A good practice when writing applications is to separate application code from configuration. ConfigMaps let's you employ this patterns with Kubernetes.
Conceptually a ConfigMap is just a set of key-value
pairs.
They can be configured in a ConfigMap.yaml
file.
apiVersion: v1
kind: ConfigMap
metadata:
name: example-configmap
data:
# property-like keys
game-properties-file-name: game.properties
ui-properties-file-name: ui.properties
# file-like keys
game.properties: |
enemies=aliens
lives=3
enemies.cheat=true
enemies.cheat.level=noGoodRotten
secret.code.passphrase=UUDDLRLRBABAS
secret.code.allowed=true
secret.code.lives=30
ui.properties: |
color.good=purple
color.bad=yellow
allow.textmode=true
how.nice.to.look=fairlyNice
To display all currently available configmaps: kubectl get configmap <configmap-name>
To get the related yaml file: kubectl get configmap <configmap-name> -o yaml
There are two ways of consuming a ConfigMap:
- Environment variables
- File in a volume
apiVersion: apps/v1
kind: Deployment
…
spec:
containers:
- name: game-container
image: imaginarygame
command: [ "game-server", "--config-dir=/etc/game/cfg" ]
env:
# consume the property-like keys in environment variables
- name: GAME_PROPERTIES_NAME
valueFrom:
configMapKeyRef:
name: example-configmap
key: game-properties-file-name
- name: UI_PROPERTIES_NAME
valueFrom:
configMapKeyRef:
name: example-configmap
key: ui-properties-file-name
volumeMounts:
- name: config-volume
mountPath: /etc/game
volumes:
# consume the file-like keys of the configmap via volume plugin
- name: config-volume
configMap:
name: example-configmap
items:
- key: ui.properties
path: cfg/ui.properties
- key: game.properties
path: cfg/game.properties
They are stored as strings in etcd as clear text, you should NOT put sensitive data in configmaps.

Required action 1:
Copy the part of the ConfigMap text starting with "A good practice" and going on through "patterns with Kubernetes.".
Required action 2:
Answer these questions from the ConfigMap text:
(a) What two ways of consuming a ConfigMap does it list?
(b) What mountPath is given for config-volume?
(c) How are ConfigMaps stored in etcd?

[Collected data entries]

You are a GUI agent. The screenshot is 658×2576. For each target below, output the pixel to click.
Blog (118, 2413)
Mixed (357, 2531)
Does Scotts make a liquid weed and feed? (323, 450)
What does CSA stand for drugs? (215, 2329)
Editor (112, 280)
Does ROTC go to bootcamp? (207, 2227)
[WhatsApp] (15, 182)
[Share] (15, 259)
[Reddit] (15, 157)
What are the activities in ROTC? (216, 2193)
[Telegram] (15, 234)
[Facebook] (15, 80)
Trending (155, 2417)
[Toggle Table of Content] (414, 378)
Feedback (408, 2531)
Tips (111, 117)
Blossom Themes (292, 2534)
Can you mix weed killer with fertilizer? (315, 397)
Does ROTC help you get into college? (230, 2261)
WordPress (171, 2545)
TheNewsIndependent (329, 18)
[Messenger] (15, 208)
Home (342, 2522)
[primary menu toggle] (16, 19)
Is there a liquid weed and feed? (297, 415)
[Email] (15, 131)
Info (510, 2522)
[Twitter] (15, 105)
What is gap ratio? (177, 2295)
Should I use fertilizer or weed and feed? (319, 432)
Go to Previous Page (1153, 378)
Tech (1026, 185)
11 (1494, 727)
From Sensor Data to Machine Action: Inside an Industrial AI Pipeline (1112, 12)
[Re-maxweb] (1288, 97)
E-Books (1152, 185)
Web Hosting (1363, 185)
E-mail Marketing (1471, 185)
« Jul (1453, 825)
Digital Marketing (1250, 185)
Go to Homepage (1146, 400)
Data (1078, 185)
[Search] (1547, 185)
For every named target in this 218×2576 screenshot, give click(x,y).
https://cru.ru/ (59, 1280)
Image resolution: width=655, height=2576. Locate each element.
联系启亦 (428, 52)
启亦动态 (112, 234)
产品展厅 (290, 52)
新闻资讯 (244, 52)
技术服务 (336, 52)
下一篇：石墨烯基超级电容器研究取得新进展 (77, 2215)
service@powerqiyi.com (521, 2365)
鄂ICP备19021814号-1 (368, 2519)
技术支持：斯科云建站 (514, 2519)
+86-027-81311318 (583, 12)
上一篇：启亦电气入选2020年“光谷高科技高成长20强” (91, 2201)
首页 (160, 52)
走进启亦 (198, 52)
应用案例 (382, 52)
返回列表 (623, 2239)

Answer space 1:
A good practice when writing applications is to separate application code from configuration. ConfigMaps let's you employ this patterns with Kubernetes.

Answer space 2:
(a) Environment variables and a file in a volume.
(b) /etc/game
(c) As strings, in clear text.